By John Ohab
February 23, 2010 - Dr. Todd Pederson at the HAARP Antenna Array north of Gakona, Alaska. Dr. Todd Pedersen is a space physicist serving with the Air Force Research Laboratory, Space Vehicles Directorate’s, Battlespace Environment Division, Hanscom Air Force Base, Mass. He got his start as an experimenter early in life playing with magnets, wires, and other fun stuff salvaged from old radios, motors, and cars.
It’s the week before Thanksgiving, but the temperature is already 37 degrees below zero. The dashboard lights dim as the rental car engine slowly turns over, but thankfully, it starts and I am on my way for another day.
Every bit of snow tracked into the car on my boots over the last two weeks is still there on the floorboards, frozen squeaky solid. It is enough if the heater will keep a spot on the windshield, in front of me, clear of snow and ice. The tires thump as I drive slowly up the hill—-they will go back to being round after they warm up a bit and can flex a little more, but for now, the side frozen flat against the ground all night stays flat.
The blue-gray twilight over the volcano reflects off the shiny ice covering the highway.
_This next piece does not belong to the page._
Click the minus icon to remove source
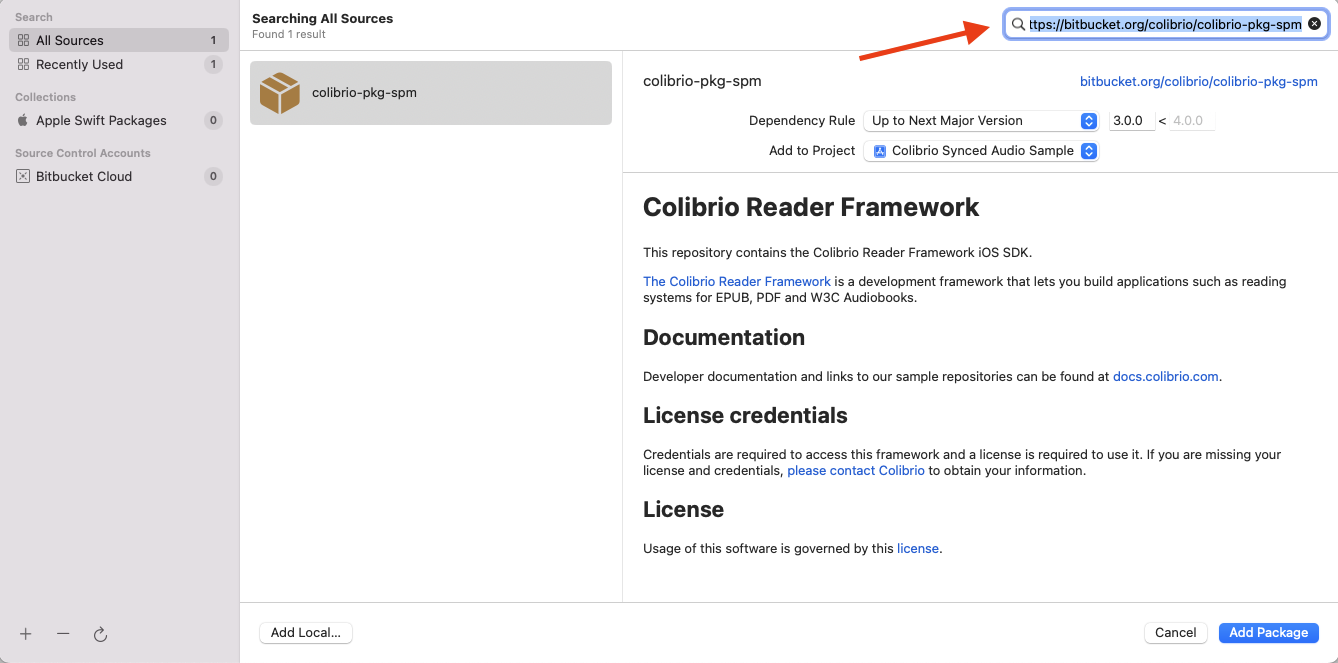 pyautogui.click(x=63, y=634)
In Japan, this mountain would overshadow Mt. Fuji, but here, looking out over the Wrangell-St. Elias National Park in south central Alaska, it’s just another 15,000 foot volcano. But I’m not here for the scenery, and certainly not here for the weather. I’m here for the ionosphere, and a huge 30-acre antenna array that lets us do experiments with it.
I arrive at the HAARP facility–the fancy name for the antenna array and its associated power supplies and instruments–40 minutes later, look at the latest readings from the instruments on the Web site, and start planning the details of the evening’s experiment.
The ionosphere is a plasma, created by sunlight, and in this part of the world, electrons shooting down to form the aurora. Unlike plasmas created in laboratories, light bulbs, and gift-shop gizmos here on Earth, the ionosphere isn’t trapped inside a bottle and has no walls to siphon off the particles. It’s the same problem as trying to make clouds in a jar. Instead of a cloud in the middle, all the moisture sticks to the edges and you just get foggy glass.
The big antenna out there sends out radio waves at just the right frequencies to resonate with the ionospheric plasma, kind of like wiggling a block of jello. When everything works just right, the wiggling can break the plasma up into long parallel strands like a handful of uncooked spaghetti. Only these noodles are 20 or 30 miles long and start 100 miles up. The same thing also happens naturally, as the ionosphere rises and falls and gets pushed around by currents in the solar wind and upper atmosphere.
As you might expect, the bundles of plasma spaghetti do not play nicely with radio waves passing through them, so an ionosphere full of these is unkind to global positioning system signals, radar beams, and satellite links our high-tech troops depend on to keep the pointy end pointed at the bad guys and the good guys safely out of harm’s way. The big antenna array out there is the only lab we have where we can actually study the ionosphere through controlled experiments–a test kitchen in the sky if you will.
Another glance at the Web site shows today’s ionosphere developing very nicely. Tonight, I’ll add a little FM sweep at 2.9 Megahertz to the recipe. It might be perfect with spaghetti.